Even in the rare instance of a player defying the aging curve, we can usually see why. Mariano Rivera had one of the best singular pitches in Major League history and that didn’t change too much as he got older. Barry Bonds had a .480 on base percentage with 28 home runs at age 42 because he’s the best hitter of all-time and he had some chemical help. Same goes for Roger Clemens winning four Cy Young Awards after hitting age 34.
The thing about David Ortiz being as good as he’s been this late in his career is that there isn’t really an explanation for it. Based on him already having been caught for steroids and vehemently denying years ago and increased drug testing now, he’s probably not using any PEDs. He’s not in good shape, he can’t run and he hasn’t played over 200 innings in the field since 2004 because of both those reasons. When his case is brought before the BBWAA, he’ll probably get into Cooperstown eventually but it probably won’t be on the first ballot either because of a combination of the steroids, Ortiz being a DH and his career numbers being on the borderline of entrance anyway[1].

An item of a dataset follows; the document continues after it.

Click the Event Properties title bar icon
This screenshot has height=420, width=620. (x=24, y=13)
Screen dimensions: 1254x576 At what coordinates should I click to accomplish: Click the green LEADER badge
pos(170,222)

Ortiz is an outlier in a game that so often gets boiled down to a line of best fit. What he’d done this year, unsustainable as it may be, is practically unprecedented for a 40-year old this side of Bonds. He’s hitting .340/.423/.708, leading the league in doubles, on base, slugging and OPS. Even more than that; as a Yankee fan, Ortiz still scares the hell out of me.
Since I’ve been watching baseball, no player has consistently made me as nervous as David Ortiz[2]. Even before anyone tells you “Hey, this guy is really good and he also destroys the Yankees with regularity”, you know it just because of his demeanor. Even through a television screen, Ortiz is physically imposing when he steps in the box to the point where you almost don’t want to go inside on him. He hits the ball low exceptionally well with his sweet spot being low and away (where he’s hitting .370 since 2007 according to Brooks Baseball). A full chart of his batting average by pitch location shows that Ortiz hits the best when the ball is thrown to places pitchers like it the most.

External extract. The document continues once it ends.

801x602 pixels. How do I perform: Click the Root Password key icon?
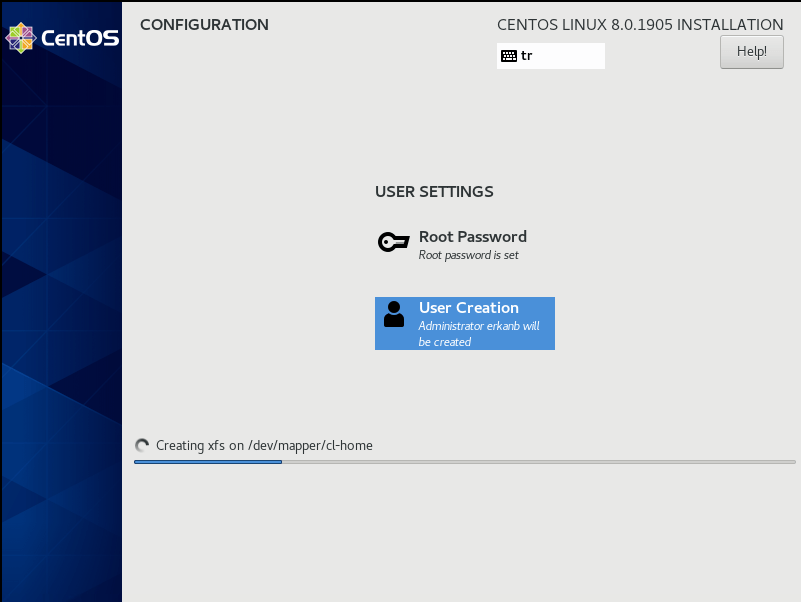coord(393,242)
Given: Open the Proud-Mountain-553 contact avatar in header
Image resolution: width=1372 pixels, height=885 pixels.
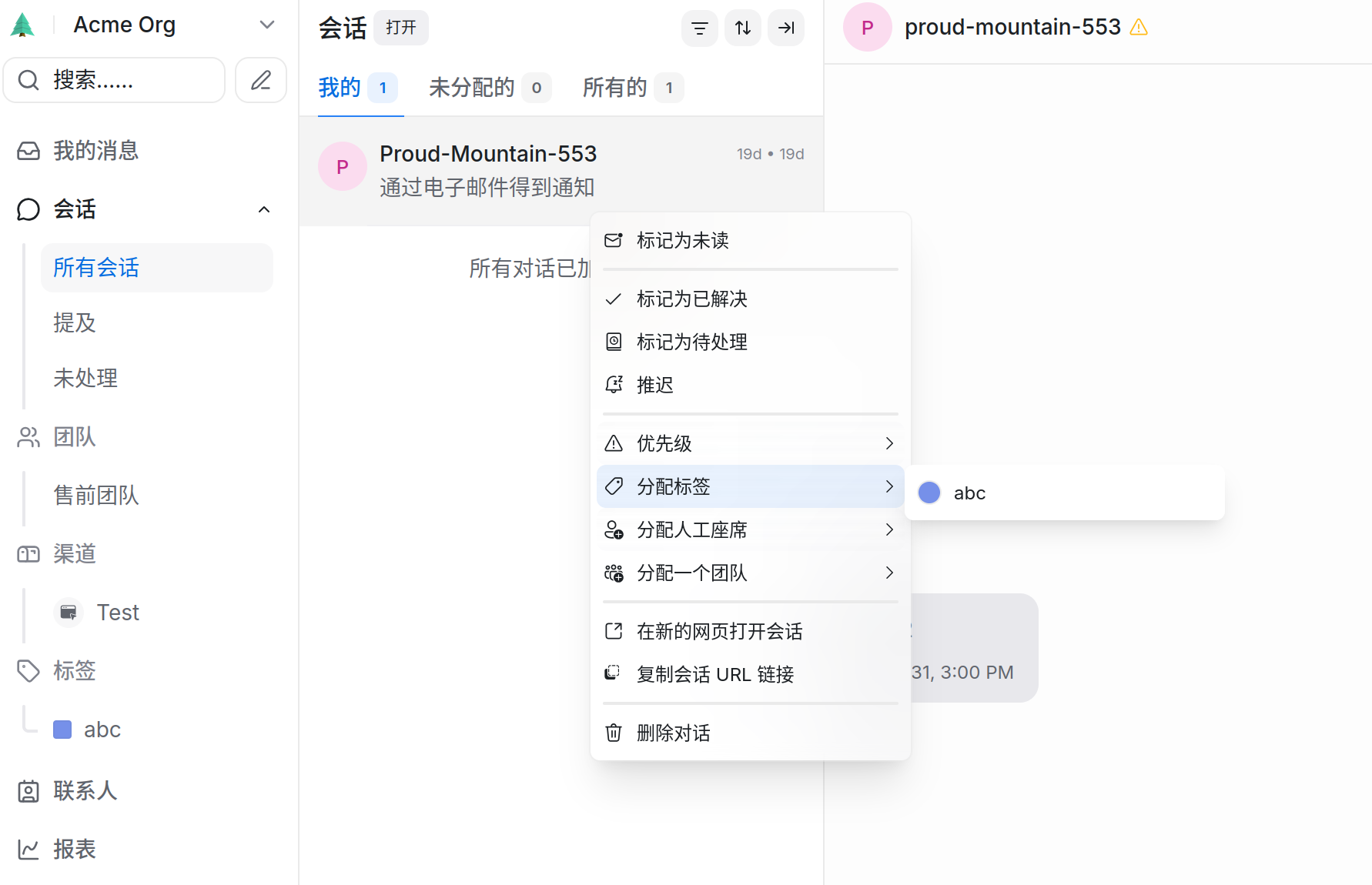Looking at the screenshot, I should pos(867,28).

He’s seen more pitches in the three zones where he has the highest batting average (low and away, low middle and outside middle) than anyplace else. Unless you can get him to chase somewhere, which is unlikely considering his surprisingly good plate discipline [3], there isn’t really a safe spot unless you’re comfortable leaving the ball up.
It doesn’t help that, of all teams, he does the best against the Yankees. Among American League teams[4], Ortiz has a higher batting average against the Yankees than any team except one. His career line against New York is .307/.395/.576 with 52 home runs. Obviously he was the 2004 ALCS MVP as well with a 1.199 OPS in the series and the two most important hits in Boston’s franchise history.

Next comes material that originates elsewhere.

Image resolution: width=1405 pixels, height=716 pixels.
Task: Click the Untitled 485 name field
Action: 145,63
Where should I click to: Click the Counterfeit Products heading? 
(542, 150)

He’s in that rare class of players that performs twice as well when it counts. He’s got three World Series rings and plays at his highest level in October. In high leverage situations, Ortiz has a career .940 OPS. With 2 outs and runners in scoring position, he has a .950 OPS, in late and close games he has an .875 OPS and in tie games he has a .965 OPS. If you ask someone to pick a player from the last 15 years to bat in a pivotal moment during a Game 7, there’s a damn good chance they’d answer Ortiz.
As he’s gotten older, Yankee fans have been waiting for that inevitable decline so we can point and laugh when the Red Sox insist on hitting Ortiz cleanup just like the Boston fans did when the Yankees insisted on having Derek Jeter’s corpse at the top of the order. Instead, at age 40, Ortiz is going to be intentionally walked this postseason so opposing teams can face Hanley Ramirez instead. That makes his Hall of Fame argument better than any number can.
All stats are from baseball-reference.com or fangraphs.com unless otherwise noted.
[1] According to Jay Jaffe’s JAWS system, Ortiz falls well short of the average benchmarks for a first baseman to make the Hall of Fame. Of course there are no reference points for a full-time DH as Ortiz is, Frank Thomas had a significantly higher JAWS score than Ortiz and made the Hall of Fame as did Edgar Martinez who has not yet made the Hall of Fame.
[2] Other players who came close: Kyle Farnsworth, Manny Ramirez, Jaret Wright, Cliff Lee, A-Rod during the postseason, Javier Vazquez and Kyle Farnsworth a second time. The guy on the complete opposite of the spectrum: Tim Wakefield.
[3] He has a 12.2 percent career walk rate which is high for any player, let alone a power-hitting DH.
[4] Not including the Astros because they were in the National League for the vast majority of Ortiz’s career.